**EXCERPTED TEXT:**
'''

Historically, the WHO focused on technical, vertical, disease-specific interventions (e.g., controlling out breaks like malaria or Ebola). Current research prioritizes shifting this to "upstream" prevention, particularly through a "One Health" approach.
WHO Treaty Expansion: Mandating parties to establish surveillance systems linking veterinary, wildlife, and human health data with their stated aim of stopping diseases before they emerge.
Research Focus: Analyzing legal, intellectual property, and logistical aspects of medical countermeasures.
The Pandemic Agreement’s Pathogen Access and Benefit-Sharing (PABS) System, which links the sharing of pathogen data with the sharing of vaccines and medicines.
Technology Transfer: Promoting local manufacturing capacities to reduce reliance on global supply chains.
Research prioritizes the legal, financial, and infrastructural requirements for resilient, sustainable health systems that can withstand shocks without sacrificing routine care and economic stability.

'''

**EXERCISE 1:** Condense the paragraph of the text on WHO health priorities that begins "Historically, the WHO focused" into a single shorter sentence that keeps its main facts.
**EXERCISE 2:** Extend the text on WHO health priorities with a further passage that picks up after its final sentence.
The entries that follow come from a separate source unrelated to the text on WHO health priorities.

**DATA PROVIDED:**
'''

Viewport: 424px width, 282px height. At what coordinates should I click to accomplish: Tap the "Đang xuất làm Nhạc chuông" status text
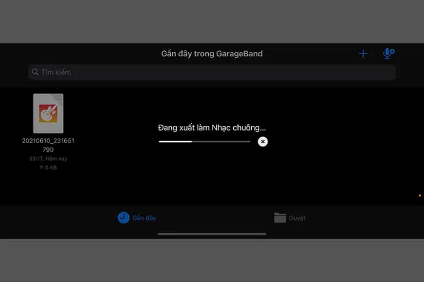(211, 128)
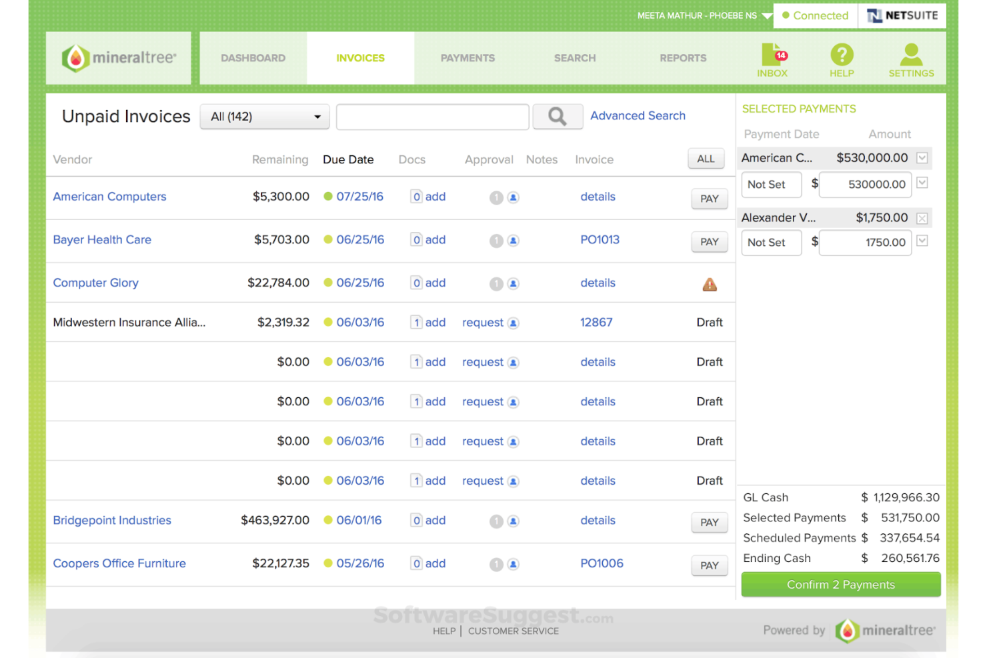Viewport: 987px width, 658px height.
Task: Click the NetSuite logo
Action: pos(902,15)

'''

**ANSWER BOX 1:** The WHO once concentrated on technical, disease-specific interventions such as controlling malaria or Ebola outbreaks, but current research favors "upstream" prevention, especially through a "One Health" approach.

**ANSWER BOX 2:**
A major area of research is determining the appropriate legal structure to protect national sovereignty; analyzing how "soft law" (guidelines, recommendations) have transitioned to "hard law" (binding treaties), while examining the systemic risks from a "Framework Convention + Protocol" model which creates binding obligations for key issues like data sharing, technology transfer, and financing.
Research is focused on transparent decision-making processes for declaring health emergencies, and the roles of Conference of the Parties (COP) which act as the governing body for treaties and threaten accountability.